Same situation for me but i don't have a RAID drive, my mother and sister just don't know how to do anything like that. :p

Dragonbite
July 11th, 2008, 03:55 PM
One thing I've wondered is if I Encrypt the 2nd hard drive on my server (the one with the files I want) and the OS hard drive fails how screwed am I at getting another hard drive, install some OS on it (the same? a different linux?) and be able to get access to my files on the 2nd hard drive?

For Laptops, since they are more desired and out in public compared to desktops/servers, I would think Encrypting the data would be helpful (esp if you have a backup).

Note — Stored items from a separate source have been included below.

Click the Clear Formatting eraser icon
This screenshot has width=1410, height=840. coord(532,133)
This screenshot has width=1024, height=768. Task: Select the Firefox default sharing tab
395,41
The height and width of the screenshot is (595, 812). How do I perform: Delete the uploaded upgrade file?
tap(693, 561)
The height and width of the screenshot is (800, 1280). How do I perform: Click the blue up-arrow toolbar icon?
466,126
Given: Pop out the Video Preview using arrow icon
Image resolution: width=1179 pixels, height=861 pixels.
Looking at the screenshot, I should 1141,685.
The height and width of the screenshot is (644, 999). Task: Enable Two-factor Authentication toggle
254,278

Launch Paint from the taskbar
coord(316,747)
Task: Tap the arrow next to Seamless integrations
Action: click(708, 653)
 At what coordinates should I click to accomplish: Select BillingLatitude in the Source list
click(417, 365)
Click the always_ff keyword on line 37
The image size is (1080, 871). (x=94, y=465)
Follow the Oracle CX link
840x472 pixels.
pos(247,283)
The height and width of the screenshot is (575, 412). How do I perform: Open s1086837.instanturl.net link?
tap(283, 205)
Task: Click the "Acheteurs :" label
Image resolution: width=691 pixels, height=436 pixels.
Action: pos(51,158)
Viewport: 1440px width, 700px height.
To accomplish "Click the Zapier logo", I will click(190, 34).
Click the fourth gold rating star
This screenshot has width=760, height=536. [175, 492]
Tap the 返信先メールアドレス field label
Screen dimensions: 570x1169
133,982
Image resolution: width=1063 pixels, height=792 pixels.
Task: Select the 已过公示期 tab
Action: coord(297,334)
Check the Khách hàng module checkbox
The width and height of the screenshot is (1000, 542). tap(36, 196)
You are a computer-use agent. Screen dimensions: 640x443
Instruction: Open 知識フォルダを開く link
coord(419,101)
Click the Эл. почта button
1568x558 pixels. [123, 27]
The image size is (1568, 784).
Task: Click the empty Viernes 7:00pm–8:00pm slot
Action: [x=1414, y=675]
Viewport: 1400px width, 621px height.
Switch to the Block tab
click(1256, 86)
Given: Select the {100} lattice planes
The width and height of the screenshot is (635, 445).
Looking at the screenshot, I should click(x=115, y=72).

My son is a self-training hacker so I HAVE to take security action. At age 4 he tried logging into my account ("daddy"). Age 5 he asked me while I was doing something on the computer "what's your username?". Now he's 6 and I'm getting worried!

gunashekar
July 11th, 2008, 04:00 PM
Believe it or not. I have no secrets and no need for encryption and stuff. The work I do for my clients used to have a lot of confidential stuff but these days I work more and more on social and health issues and my work is more in public domain. I have even stopped using credit cards and if only someone breaks into my bank account , he would only feel sorry for me and deposit a buck or two. I do not drive any kind of vehicle not even a bicycle and have no use for keys or burglar alarms.
The only places I need a password is on my Ubuntu computers and email accounts. The other thing that worries me is that I live in a place where I have to lock the door of my house when i go away. Wish I find a place and lifestyle where I wont have the need for locks and passwords or security.

MasterXandrex
July 11th, 2008, 04:00 PM
Haha, there is nothing better than watching novice PC users (aka most people in their 40s) getting schooled by little kids.


Xan

jomiolto
July 11th, 2008, 04:31 PM
I don't encrypt whole partitions, but I do encrypt some of my personal stuff (i.e. my perfect plans to take over the world ;)). I use the OpenOffice built-in encryption for documents and mcrypt on command line for other stuff -- with the help of some simple Bash scripts.

trmentry
July 11th, 2008, 04:41 PM
One thing I've wondered is if I Encrypt the 2nd hard drive on my server (the one with the files I want) and the OS hard drive fails how screwed am I at getting another hard drive, install some OS on it (the same? a different linux?) and be able to get access to my files on the 2nd hard drive?


I'm not sure about a stand alone drive... but I found a link that had this information on mounting an encrypted LVM drive/partition that I have on my laptop. I recently had to do this to get data and worked great. this maybe able to work on a stand along drive in some fashion.



This is the commands I ran to mount the encrypted part using a the Ubuntu 8.04 livecd.

As Root:

apt-get install cryptsetup lvm2
modprobe dm_mod
modprobe dm_crypt
modprobe aes (this gave error but this all still worked)

cryptset luksOpen /dev/sda3 external (external is anything you want name) (obviously sda# is whatever you need it to be)
enter passwd from hell

Now the tricky part... there isn't a way to find out the VG name in the LVM2 setup.. you just have to know it. Luckly I had named my VG the same as the computer name.

vgchange -ay kessel (it will see the vg on the now unencrypted
section) (kessel was my VG name)

lvscan (gives you the device names for the mounts)

mount /dev/kessel/root /mnt/kessel

Happily copy all data off that you want.

umount /mnt/kessel

vgchange -an kessel
cryptsetup luksClose external

trmentry
July 11th, 2008, 04:48 PM
My laptop is dual boot with vista and hardy. The hardy partition is encrypted with the LVM option from alt-cd. which is what I use all the time. vista is just there to look pretty. but is unencrypted.

I do this on my laptop in case it gets stolen I don't have to worry about it.